Interesting results were also obtained using a recombinant chimeric protein termed FIST15, composed of the stimulatory cytokine IL15, the sushi domain of IL15Rα, and a TGF-β ligand trap [100]. In vitro FIST15 treatment enhanced the capacity of NK and CD8+ T cells to produce IFN-γ and TNF-α as well as to express cytolytic effector molecules, such as granzyme and perforin. More importantly, FIST15 predominately acted through NK cells to mediate control and clearance of B16-F0 melanoma tumor in vivo. This bifunctional biopharmaceutical, able to solve the problem of low clinical efficacy of cytokines caused by tumor immunosuppressive factors, has great potential as an immunotherapeutic agent.

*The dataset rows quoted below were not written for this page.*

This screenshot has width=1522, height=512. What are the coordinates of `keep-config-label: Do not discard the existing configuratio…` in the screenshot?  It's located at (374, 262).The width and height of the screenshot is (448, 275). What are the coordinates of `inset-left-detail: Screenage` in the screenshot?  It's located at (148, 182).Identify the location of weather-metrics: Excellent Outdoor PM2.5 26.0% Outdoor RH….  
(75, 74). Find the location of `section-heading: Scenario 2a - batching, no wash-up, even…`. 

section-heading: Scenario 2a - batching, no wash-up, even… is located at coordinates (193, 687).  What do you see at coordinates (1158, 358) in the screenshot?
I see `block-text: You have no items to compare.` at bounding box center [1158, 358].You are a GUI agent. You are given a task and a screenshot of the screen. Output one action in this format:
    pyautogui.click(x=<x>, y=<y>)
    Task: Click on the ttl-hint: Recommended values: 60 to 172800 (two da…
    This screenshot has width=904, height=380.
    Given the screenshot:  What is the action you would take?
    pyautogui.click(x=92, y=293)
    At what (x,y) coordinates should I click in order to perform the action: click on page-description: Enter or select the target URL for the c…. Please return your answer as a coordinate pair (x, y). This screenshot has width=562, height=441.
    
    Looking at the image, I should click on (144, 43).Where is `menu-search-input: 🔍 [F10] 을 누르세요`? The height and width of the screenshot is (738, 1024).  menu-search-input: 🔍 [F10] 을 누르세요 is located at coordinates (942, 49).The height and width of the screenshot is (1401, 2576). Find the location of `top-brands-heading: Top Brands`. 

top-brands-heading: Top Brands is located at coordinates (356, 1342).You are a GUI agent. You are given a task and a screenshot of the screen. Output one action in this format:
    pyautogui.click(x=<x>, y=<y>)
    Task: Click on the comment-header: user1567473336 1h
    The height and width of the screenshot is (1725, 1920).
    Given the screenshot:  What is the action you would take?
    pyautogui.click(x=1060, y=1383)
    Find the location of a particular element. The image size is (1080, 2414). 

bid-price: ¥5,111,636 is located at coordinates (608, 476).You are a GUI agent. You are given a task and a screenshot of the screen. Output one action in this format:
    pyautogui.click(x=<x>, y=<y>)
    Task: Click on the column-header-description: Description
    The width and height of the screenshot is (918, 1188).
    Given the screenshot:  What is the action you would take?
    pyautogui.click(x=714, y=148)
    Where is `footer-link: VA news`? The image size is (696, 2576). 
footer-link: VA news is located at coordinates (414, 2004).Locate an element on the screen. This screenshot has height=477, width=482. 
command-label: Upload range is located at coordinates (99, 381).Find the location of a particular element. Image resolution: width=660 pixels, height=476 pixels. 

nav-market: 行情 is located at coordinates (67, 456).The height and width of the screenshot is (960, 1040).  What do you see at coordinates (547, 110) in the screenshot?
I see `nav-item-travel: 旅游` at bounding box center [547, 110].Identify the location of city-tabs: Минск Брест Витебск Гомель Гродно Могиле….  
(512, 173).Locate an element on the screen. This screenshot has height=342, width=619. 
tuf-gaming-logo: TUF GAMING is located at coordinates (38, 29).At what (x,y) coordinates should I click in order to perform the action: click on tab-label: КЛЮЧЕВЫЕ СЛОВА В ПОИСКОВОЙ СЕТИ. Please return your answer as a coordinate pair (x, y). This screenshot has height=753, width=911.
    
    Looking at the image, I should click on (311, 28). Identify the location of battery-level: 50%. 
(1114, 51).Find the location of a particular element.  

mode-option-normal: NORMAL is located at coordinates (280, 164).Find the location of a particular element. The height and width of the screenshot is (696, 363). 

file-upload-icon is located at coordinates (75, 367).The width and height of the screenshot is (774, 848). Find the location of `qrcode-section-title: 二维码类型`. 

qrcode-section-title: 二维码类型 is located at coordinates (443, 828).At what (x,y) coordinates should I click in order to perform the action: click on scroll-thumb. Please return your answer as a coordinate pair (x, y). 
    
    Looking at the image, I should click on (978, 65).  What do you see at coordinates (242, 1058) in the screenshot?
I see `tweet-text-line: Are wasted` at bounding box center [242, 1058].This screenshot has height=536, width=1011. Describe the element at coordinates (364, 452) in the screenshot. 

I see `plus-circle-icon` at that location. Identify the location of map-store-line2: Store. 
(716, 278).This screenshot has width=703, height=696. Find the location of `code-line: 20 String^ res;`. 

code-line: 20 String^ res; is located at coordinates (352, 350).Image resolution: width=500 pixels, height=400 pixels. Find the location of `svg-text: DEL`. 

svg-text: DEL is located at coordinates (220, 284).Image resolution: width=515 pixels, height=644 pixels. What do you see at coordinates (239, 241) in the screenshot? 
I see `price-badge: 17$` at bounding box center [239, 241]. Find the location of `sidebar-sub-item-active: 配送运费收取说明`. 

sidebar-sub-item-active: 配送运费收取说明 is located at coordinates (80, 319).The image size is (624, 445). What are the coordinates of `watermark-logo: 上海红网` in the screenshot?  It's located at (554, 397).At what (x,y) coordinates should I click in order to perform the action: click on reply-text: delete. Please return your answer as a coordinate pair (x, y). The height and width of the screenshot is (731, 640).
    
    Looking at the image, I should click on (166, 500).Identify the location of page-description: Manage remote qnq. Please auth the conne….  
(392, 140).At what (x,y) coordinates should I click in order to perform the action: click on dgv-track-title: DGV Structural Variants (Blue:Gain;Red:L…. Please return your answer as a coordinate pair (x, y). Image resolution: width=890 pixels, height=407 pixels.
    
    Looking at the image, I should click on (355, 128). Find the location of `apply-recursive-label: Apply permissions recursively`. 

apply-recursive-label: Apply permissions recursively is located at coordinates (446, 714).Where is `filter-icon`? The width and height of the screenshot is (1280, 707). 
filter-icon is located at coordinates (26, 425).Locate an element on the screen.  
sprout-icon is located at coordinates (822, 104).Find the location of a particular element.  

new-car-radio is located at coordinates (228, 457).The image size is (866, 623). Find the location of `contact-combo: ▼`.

More recently, it was demonstrated that TGF-β blockade can restore anti-tumor immune response also when combined with inhibitors of the immune checkpoint pathway PD-L1/PD-1. The fusion protein M7824, consisting of the extracellular domain of human TGFRII (TGF-β trap) linked to the C-terminus of human anti-PD-L1 heavy chain, significantly decreased tumor burden and increased survival in murine models of breast and colon carcinoma [101]. Antibody-mediated depletion of CD8+ T and NK cells was able to abrogate the M7824 activity supporting the anti-tumor role for these lymphocytes. Indeed, in tumor bearing mice treated with this bifunctional agent, tumor infiltrating CD8+ T and NK cells displayed a more active and cytotoxic phenotype.

In a different approach, genetic engineering was also used to generate stable SMAD3 silenced NK92 cells (NK-92-S3KD), the only FDA-approved human NK cell line for use in clinical trials. Knockdown of SMAD3 enhanced the cytotoxicity of NK92 cells against human hepatoma or melanoma cells as well as the production of IFN-γ via E4BP4, even in the presence of high amounts of TGF-β [102]. In line with these findings, the administration of NK-92-S3KD in NOD/SCID mice bearing human xenografts resulted in higher NK cell activation and cytokine production.

5. Conclusions

TGF-β has been demonstrated to be a key cytokine for tumor progression and evasion from immune surveillance. In particular, the importance of TGF-β as a mediator of impaired anti-tumor NK cell response is no longer debated. The role of non-NK cell ILCs in cancer are less clear and seem to vary greatly depending on the cytokine composition of the tumor microenvironment. In this scenario, the complex immunomodulatory activities of TGF-β play a major role for cancer progression given its profound effects on the activation, proliferation, and expression of inhibitory and activating receptors on these cells. Interestingly, a recent finding provides new insight into ILC1 plasticity in the tumor microenvironment, describing the TGF-β-driven conversion of NK cells into ILC1s, less efficient or unable to restrain tumor growth and metastasis in mice. This underscores a previously unknown mechanism by which tumors escape surveillance by the innate immune system. Further studies are needed to elucidate the contribution of specific ILC populations in cancer and to better understand whether the immunosuppressive activity of TGF-β may depend on its capability to modify phenotypic and functional properties of these effector lymphocytes. A better comprehension of these mechanisms will pave ways for anticancer therapeutic approaches targeting TGF-β signaling since their effects on non-NK cell ILCs remain unexplored.